Spaceflight Insider

New Horizons conducts parallax experiment; team searches for KBOs

More than five billion miles from Earth and over 14 years past launch, NASA’s New Horizons spacecraft is conducting an experiment measuring the distance to two nearby stars while mission scientists are using Earth-based telescopes to search for new Kuiper Belt Objects (KBOs) for the spacecraft to study.

On April 22 and 23, as part of a citizen participation project, New Horizons will image the stars Proxima Centauri and Wolf 359. These are the closest stars to our own solar system, at distances of 4.2 and 7.9 light years respectively. Both are low-mass red dwarfs.
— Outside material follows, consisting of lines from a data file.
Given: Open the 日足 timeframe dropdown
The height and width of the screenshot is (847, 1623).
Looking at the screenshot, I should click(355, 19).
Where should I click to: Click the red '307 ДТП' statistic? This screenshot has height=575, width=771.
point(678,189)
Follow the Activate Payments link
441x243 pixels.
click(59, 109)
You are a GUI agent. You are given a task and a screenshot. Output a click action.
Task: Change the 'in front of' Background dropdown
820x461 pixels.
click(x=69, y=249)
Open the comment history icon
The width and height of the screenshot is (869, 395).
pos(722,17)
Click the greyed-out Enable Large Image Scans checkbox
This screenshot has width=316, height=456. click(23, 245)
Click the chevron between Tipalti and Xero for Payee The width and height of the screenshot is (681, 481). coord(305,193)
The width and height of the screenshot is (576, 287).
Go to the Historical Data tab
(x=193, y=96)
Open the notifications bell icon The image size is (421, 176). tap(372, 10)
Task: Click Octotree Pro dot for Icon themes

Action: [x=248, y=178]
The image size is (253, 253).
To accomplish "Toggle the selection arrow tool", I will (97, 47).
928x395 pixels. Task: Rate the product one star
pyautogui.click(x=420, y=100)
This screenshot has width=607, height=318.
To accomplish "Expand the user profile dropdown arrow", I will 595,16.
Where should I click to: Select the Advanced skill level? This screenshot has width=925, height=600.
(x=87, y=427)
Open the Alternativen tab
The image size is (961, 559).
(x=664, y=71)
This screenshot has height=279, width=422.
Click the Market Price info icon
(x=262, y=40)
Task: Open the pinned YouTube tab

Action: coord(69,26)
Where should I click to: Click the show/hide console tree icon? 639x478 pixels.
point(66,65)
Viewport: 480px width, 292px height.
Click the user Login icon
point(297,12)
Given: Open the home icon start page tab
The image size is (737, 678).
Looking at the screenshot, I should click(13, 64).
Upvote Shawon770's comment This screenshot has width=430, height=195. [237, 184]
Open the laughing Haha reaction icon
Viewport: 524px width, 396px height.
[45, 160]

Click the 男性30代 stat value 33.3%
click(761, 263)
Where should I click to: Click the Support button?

Observatories and amateur astronomers on Earth will image those same stars on the same two nights. The two sets of images will be combined via computer software to display their parallax, or apparent change in position as seen from two different locations. By measuring the distance to a star or planet from two separate locations, scientists are able to determine the exact positions of these objects.

Because New Horizons is so far from Earth, Proxima Centauri and Wolf 359 appear to be in different positions when viewed by the spacecraft as opposed to when viewed from Earth. 

The New Horizons team plans to produced stereo images of each star field featuring the stars “popping out” due to the changed perspectives between the spacecraft and Earth. Three-D images will be released sometime in May.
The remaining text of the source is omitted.